Money

Before MLB legend Mike Piazza made millions, he earned $850 a month and got by on $6.99 all-you-can-eat spaghetti

Mike Piazza in 1995
Owen C. Shaw | Getty Images Sport | Getty Images

In 1998, Mike Piazza signed a seven-year, $91-million contract with the New York Mets. It was the largest deal in baseball history at the time.

Before the Hall of Fame catcher made a name for himself — and a multimillion dollar salary — he got by on much less: "My first contract was $850 a month," Piazza tells online investing platform Wealthsimple. That was in 1989, when he was playing with the Salem Dodgers in the minor leagues.

"I lived with four other guys in Salem, and we all pooled our money together and kind of lived like a family," he adds.

When they traveled for games, Piazza and his teammates got $8 to $10 a day for meals. "We stretched our dollars," he says. "Obviously your Sizzler Steak would have the salad bar. The Olive Garden with the unlimited breadsticks. We always knew where to go. … There was this place — I forget where it was — where they had all-you-can-eat spaghetti and Bolognese for like $6.99, and we'd all go there and just crush all this spaghetti and Bolognese."

In his second year, he got a raise to $1,000 a month. The next year, he made $1,100 a month. After grinding for three seasons in the minor leagues, he was called up to the majors in 1992. He signed his first major league contract with the Dodgers in 1993: "It was $15,000 for the year, non-negotiable. It wasn't a ton of money, but at the time it seemed like a lot to me."

His first big league check went straight to savings, he tells Wealthsimple: "When I got my first one I just remember going wow, and then going to the bank and depositing it with the teller."

Piazza says he's always had a savings-first mindset. "We grew up very conservative with money," he says. "Very middle class."

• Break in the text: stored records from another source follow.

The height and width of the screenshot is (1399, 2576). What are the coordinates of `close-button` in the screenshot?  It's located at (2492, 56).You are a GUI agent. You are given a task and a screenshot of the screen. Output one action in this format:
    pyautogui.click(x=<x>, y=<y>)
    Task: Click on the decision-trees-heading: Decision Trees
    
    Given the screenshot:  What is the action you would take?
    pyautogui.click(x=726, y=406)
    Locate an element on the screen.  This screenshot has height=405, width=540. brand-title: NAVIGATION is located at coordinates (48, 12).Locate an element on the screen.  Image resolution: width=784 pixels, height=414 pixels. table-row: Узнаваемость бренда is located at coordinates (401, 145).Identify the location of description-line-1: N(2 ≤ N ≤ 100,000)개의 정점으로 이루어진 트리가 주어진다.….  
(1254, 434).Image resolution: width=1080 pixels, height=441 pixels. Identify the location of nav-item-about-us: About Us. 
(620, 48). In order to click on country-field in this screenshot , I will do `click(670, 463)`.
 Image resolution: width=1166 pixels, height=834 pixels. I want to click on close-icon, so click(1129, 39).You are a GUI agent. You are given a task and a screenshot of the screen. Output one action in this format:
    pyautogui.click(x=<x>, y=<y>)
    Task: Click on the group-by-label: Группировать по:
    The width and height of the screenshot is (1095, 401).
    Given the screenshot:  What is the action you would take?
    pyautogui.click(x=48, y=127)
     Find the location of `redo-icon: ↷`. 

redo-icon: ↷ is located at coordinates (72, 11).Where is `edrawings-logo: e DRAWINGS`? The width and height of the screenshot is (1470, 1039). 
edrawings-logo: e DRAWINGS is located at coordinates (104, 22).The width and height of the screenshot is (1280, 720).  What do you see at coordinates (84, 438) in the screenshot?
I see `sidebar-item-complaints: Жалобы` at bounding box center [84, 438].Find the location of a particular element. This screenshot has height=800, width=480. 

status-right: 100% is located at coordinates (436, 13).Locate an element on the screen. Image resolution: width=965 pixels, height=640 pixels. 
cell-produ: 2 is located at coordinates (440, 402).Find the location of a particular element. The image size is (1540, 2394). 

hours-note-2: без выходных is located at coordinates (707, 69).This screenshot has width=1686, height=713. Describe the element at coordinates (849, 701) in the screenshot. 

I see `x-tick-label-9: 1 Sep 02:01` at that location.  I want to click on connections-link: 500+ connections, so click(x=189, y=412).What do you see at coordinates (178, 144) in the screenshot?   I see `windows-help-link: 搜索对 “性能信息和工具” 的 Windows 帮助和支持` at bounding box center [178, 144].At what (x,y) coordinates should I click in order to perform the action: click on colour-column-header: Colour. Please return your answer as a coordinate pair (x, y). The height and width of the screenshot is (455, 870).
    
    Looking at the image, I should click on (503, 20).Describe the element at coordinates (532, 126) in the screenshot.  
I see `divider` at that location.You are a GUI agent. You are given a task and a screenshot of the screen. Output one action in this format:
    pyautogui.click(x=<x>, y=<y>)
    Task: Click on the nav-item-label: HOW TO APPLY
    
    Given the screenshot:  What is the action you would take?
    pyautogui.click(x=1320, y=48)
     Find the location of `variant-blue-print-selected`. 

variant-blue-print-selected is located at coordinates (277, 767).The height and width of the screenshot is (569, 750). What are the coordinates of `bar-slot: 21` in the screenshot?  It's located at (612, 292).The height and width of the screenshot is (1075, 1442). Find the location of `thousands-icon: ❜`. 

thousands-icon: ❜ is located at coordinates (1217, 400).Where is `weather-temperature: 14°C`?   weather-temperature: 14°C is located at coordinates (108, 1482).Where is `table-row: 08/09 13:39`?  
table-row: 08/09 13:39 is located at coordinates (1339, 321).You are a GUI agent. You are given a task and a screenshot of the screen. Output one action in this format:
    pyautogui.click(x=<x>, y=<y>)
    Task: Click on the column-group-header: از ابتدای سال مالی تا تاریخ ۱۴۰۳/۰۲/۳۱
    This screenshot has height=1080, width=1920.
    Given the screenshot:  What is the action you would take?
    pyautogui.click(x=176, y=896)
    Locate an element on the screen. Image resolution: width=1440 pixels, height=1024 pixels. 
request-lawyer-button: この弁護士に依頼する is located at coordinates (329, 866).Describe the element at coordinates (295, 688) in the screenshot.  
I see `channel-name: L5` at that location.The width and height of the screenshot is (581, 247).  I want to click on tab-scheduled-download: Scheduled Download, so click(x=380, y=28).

When he was living off $1,000 a month in the minor leagues, he remembers traveling with his team for games in Reno, Nevada, where there's an abundance of casinos. "I would see a bunch of guys just burn their checks at the tables," says Piazza. "And I'm going, 'Dude, I'm sorry, but I work too hard for this money.' I mean, I would take a hundred bucks and play slots. But I never wanted to chase my money."

Even after Piazza started making big money — he was making $6 million by 1999 and earned $15 million in 2004 and 2005 — he maintained a conservative money mindset: "Today, if I go to Vegas, which is very rare, I'll take out $500, maybe play some blackjack, maybe a little poker. But that's it."

Piazza, now married and living in Italy with his wife and three kids, still finds pleasure in saving money. Life in Italy, versus Miami, where his family used to live, is "a lot cheaper," he says. "I take my kids to church on Sunday and then afterward we go out for lunch and of course we get pizza, pasta, wine, four appetizers, seafood, whatever, and it's like a hundred bucks, tops. In South Beach, it would be like three times as much."